Between 1999 and 2003, the OECD conducted an in-depth study of area-based partnerships in which it examined the experience of 14 countries. The first results, released in 2001 with the publication Local Partnerships for Better Governance , revealed that the main impact of partnerships is to improve local governance. Three factors contributing to this outcome were identified. First, in all the countries surveyed, partnerships stimulate the uptake of public programmes in a way that is consistent with locally-shared priorities. Second, partnerships combine public programmes with local initiatives, and in so doing, support the development of these initiatives. Third, there are many instances in which partnerships have influenced the targeting of public programmes better to meet local needs. Partnerships may also be involved in other types of activity, but most of their impact on local governance is achieved through the impact of the three factors reviewed.
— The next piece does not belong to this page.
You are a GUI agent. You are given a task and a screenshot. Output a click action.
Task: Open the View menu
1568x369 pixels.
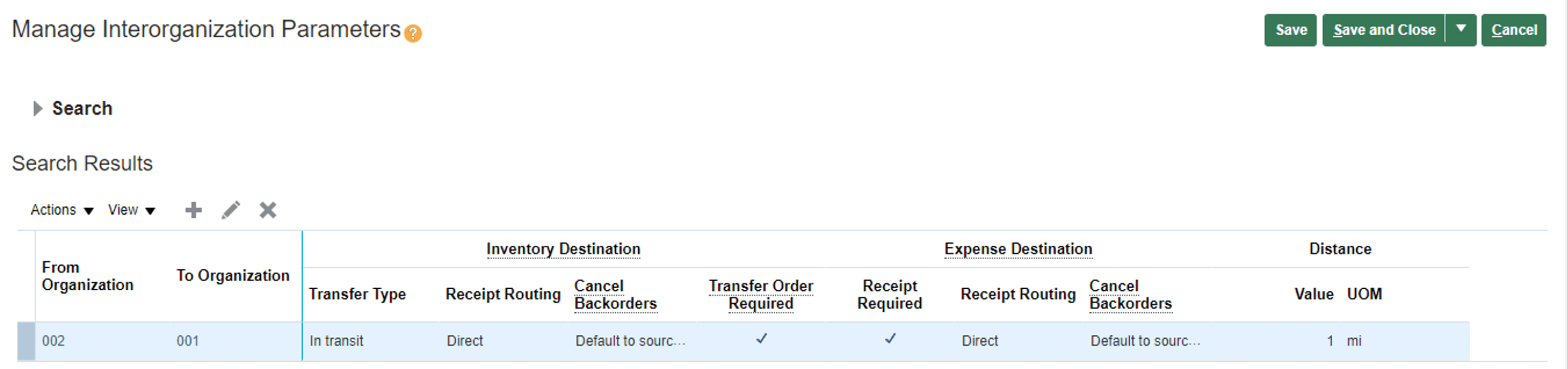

The involvement of partnerships in the delivery of services and programmes to the population appears to be comparatively weak. This comes as a surprise: most local partnerships seek to enhance their profile in this area and to deliver employment, social, training or business services, depending on their area of specialisation. Most partnerships undertake fund-raising activities towards both the public and private sectors with a view to reinforcing their capacity to develop services and projects. But the amount they obtain for such activities is in general fairly low compared to the resources of public institutions operating in the same fields (for example, the Irish partnerships’ total programme budget corresponds to 3% of the outlays on active labour market policies delivered by the public employment service). From a local governance perspective this can be seen as a good thing since emphasis on service delivery by partnership-based organisations is often associated with conflictual relationships among the partners and a distribution of tasks inconsistent with the skills and competence that the various organisations can provide. Though partnerships fill policy gaps and bring benefits to the local community, some of the new services developed by partnerships may be delivered more effectively by the public services (possibly through delegation to the private and non-profit sectors). Moreover, delivery of services in parallel with the public sector reduces the scope for the latter to learn new techniques of working and improving its methods. The impact on governance is greatest when the partnership helps the partners, including the public services, to do a better job.
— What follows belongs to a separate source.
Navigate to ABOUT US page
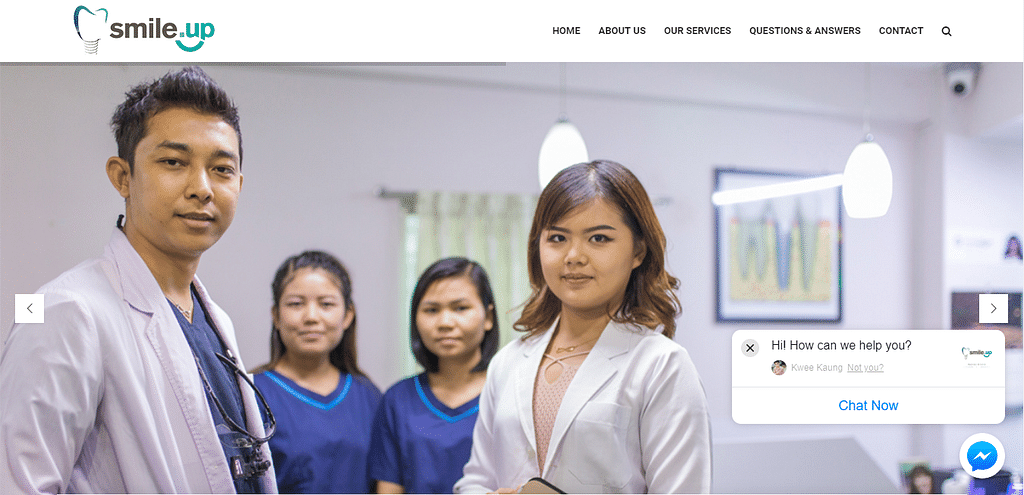This screenshot has height=495, width=1024. (622, 31)
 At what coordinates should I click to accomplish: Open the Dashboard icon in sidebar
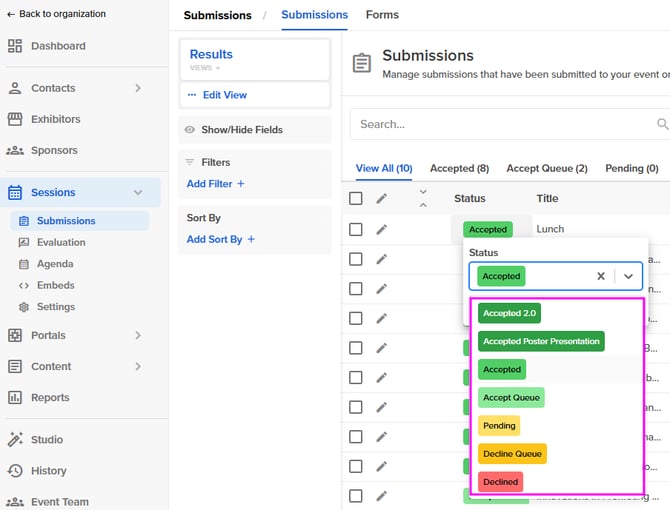15,46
In sum, partnership is a valuable tool. It can have a significant impact on local governance, as long as it is seen by the partners as a way to improve their action, not as a substitute for action. There are, however, a number of obstacles to this. Effective partnership working is often impeded by: a) a disconnection between national policy objectives and local goals. This can happen even when national ministries set the goals for partnerships and are represented in the partnerships; b) the limited administrative flexibility of many public programmes, including those which are relevant to local economic and employment development; c) weak accountability relationships, between the various partners, between the partnership and the public, and between the representatives and their constituency; and d) a tendency for partnership-based organisations to be process-driven as they seek to secure their continuity.
A series of recommendations has been made to overcome these obstacles. The recommendations aim to improve the policy management and accountability frameworks of the various partners, including central government, and to make them consistent with a partnership approach. This “strategy to improve governance through partnerships”, has been endorsed by the LEED Directing Committee. For more information, please contact Sylvain.Giguere@oecd.org
A strategy to improve governance through partnerships
Make policy goals consistent at central level. The creation of a network of partnerships should be accompanied by an exercise at central level to facilitate the necessary trade offs between government departments (and social partners if needed) in order to achieve full consistency among national policy objectives in relation to the goals assigned to partnerships. Partnerships should not be accountable to one single central agency, but rather to all the partners needed to fulfill their mission. The partners should agree on the role to be given to partnerships in policy implementation and in improving governance.
Adapt the strategic framework for the partnership to the needs of the partners. Programming exercises should enable public service officers and local officials to achieve their own policy objectives through participation in the partnership strategy. This will encourage them to use the partnership as a tool to improve the quality of their own action locally. To foster a co operative climate, the terms of the contribution of each partner to the implementation of the common strategy should be explicit and transparent. Services should normally be delivered by individual partners rather than by the partnership itself.
Strengthen the accountability of partnerships. Partners from all sectors (public services, social partners, the voluntary sector) should have a clear policy on the issues addressed by the partnerships. They should, accordingly, define mandates and reporting mechanisms for their delegates. Partners should agree on appropriate representation mechanisms for each sector, and on a clear distribution of responsibility when a partnership is involved in the implementation of a public programme. They should seek to separate the functions of strategic planning, project appraisal and technical assistance. These measures will ensure efficient co ordination and secure partners’ commitment.
Provide flexibility in the management of public programmes. The needs of local public service offices for more flexibility in the management of programmes should be so addressed as to ensure that their participation in the definition of a local joint strategy can be consistently followed up by involvement in its implementation. Partnerships should be involved in the targeting of public programmes related to common goals, while the responsibility for delivery should remain with public services.